To give the regulatory authorities credit, they are working hand in hand with the microbiome industry. The Pharmabiotic Research Institute (PRI) is Europe’s first Microbiome Regulatory Science expertise center, and in July 2022, it was invited to join the Human Microbiome Action consortium to reach an international consensus on -OMICS standardization, pre-clinical models, clinical trial design etc.
Microbiome therapeutics: live bacterial therapeutics as standard?
If the growing amount of research and funding entering this sector is anything to go by, there is a swell of support for the -OMICS sector.
As Dr Possemiers says, “[Given the location of most bacteria in the body], the first products on the market are in infectious disease, of course. [However], if we can bring through a product in inflammatory or metabolic disease, then we will have a novel modality.”

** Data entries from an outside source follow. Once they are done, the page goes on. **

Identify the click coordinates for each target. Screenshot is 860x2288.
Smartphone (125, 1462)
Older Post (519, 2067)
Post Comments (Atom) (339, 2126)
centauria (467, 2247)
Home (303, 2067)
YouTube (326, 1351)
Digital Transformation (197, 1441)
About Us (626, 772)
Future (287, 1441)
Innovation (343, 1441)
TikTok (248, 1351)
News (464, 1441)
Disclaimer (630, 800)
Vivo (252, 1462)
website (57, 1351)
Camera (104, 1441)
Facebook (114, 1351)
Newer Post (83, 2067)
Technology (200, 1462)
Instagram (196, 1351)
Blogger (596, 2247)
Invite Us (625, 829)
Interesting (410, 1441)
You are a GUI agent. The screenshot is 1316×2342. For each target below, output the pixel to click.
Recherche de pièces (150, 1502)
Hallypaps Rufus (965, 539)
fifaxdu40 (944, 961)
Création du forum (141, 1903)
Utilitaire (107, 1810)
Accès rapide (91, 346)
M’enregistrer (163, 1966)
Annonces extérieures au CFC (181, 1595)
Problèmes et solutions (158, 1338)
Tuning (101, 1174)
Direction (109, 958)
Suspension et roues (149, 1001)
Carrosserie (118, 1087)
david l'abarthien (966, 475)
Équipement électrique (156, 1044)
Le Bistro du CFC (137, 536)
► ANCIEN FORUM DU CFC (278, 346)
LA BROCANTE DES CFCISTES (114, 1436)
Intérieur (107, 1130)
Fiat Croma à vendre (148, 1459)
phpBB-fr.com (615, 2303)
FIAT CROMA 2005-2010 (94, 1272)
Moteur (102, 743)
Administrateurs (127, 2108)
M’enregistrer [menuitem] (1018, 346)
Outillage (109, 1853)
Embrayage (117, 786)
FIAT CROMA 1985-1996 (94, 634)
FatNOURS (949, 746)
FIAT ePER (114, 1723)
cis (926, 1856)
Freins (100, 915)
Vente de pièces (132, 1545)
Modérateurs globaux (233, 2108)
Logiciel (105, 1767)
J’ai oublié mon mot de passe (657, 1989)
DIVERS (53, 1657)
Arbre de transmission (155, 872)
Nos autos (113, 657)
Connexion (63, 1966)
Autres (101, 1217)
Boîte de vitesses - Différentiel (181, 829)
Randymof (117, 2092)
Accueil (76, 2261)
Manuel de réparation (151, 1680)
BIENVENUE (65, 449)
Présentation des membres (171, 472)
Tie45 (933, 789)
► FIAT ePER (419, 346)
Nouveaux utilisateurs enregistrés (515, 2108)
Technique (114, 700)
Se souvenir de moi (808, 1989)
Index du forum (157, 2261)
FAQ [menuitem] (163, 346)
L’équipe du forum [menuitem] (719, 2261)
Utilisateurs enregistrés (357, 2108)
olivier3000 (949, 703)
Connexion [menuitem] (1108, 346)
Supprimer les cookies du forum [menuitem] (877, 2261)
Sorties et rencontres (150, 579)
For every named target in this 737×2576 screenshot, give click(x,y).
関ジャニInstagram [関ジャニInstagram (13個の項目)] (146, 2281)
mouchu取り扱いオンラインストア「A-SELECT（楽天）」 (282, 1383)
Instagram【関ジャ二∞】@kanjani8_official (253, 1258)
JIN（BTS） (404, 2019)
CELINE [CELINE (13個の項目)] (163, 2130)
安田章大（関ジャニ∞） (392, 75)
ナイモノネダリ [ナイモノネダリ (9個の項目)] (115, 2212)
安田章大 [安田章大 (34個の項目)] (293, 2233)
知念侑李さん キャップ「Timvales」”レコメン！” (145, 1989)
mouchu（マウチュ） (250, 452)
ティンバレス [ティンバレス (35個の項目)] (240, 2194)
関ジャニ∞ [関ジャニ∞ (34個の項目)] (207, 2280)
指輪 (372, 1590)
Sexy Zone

And it’s not just the impact such products have on their own, but the co-therapy strategy which really excites him.
He adds, “The immune-gut link could be the making of this field. The approach is a co-therapy strategy. If you can increase the potency of immuno-therapy, with minimal impact, you can have a big impact on survival. This area is really one to watch.”
And, finally, the fact that ESMO 2023 featured the microbiome prominently as one of the four key aspects at play in oncology, starts to put the next generation of products firmly on the map.
Isabelle de Cremoux sums it up beautifully: “FMT is used mainstream already, 2 drugs are approved, 1 LBP has filed for approval, several drugs are used under early-access-programs. You would be surprised to see how frequently we are contacted by patients, physicians, patient associations, hospitals around the globe looking for help to find where they can have access to microbiome therapeutics.”
The next 5-10 years are going to be an exciting one for this ‘new’ category of future medicines.